However, a risk analysis conducted by the MPCA suggests the power plant’s emissions would be well below the maximum allowed levels and are unlikely to have an effect on public health. MPCA Air Quality Researcher Gregory Pratt said sources like the Midtown facility represent only a “blip” in the big picture of air pollution sources.

A growing body of evidences suggests cars, trucks, tractors and other vehicles are by far the biggest source of health problems caused by air pollution, Pratt said. Auto emissions — as well as woodsmoke from fireplaces and backyard bonfires — are released at ground level, while industrial burners typically release their emissions from tall stacks, and the pollution is diluted before it reaches the breathing zone, Pratt said, adding that industrial facilities also have better controls on emissions that destroy or catch many of the chemicals and particulates.

Minneapolis Park and Recreation Board Commissioner Annie Young, raised concerns about the location of the proposed power plant. She noted that the area is already home to two asphalt plants, a metal foundry and a massive arsenic superfund cleanup.
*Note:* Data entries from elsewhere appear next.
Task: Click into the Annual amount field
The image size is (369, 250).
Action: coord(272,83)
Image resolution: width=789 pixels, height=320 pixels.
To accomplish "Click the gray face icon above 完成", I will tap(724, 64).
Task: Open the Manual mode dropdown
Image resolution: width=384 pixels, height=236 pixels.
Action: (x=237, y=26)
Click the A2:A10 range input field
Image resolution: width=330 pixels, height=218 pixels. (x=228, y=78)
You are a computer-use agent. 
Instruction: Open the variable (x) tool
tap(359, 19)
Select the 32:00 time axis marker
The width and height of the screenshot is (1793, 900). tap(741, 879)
Carol Pass, president of the East Phillips Improvement Coalition, raised concerns about who would be affected by the emissions. She pointed out that the area is home to a growing number of families with young children, a population that could be especially at risk for air pollution. Neighbors Against the Burner cite the increased truck traffic and noise the plant would make, in an area with numerous schools and health care facilities.

If you would like to comment on the proposed air emissions permit, send comments in writing by 4:30 p.m. on Jan. 14 to Paula Connell, Industrial Division, MPCA, 520 Lafayette Road N., St. Paul, MN 55155; or by fax to 651-296-8717; or by email to paula.connell@pca.state.mn.us.

More information on the proposed air permit is available at www.pca.state.mn.us. Click on ‘Permits’, then ‘Public Notices’, and scroll down to ‘Nov. 16, 2007.’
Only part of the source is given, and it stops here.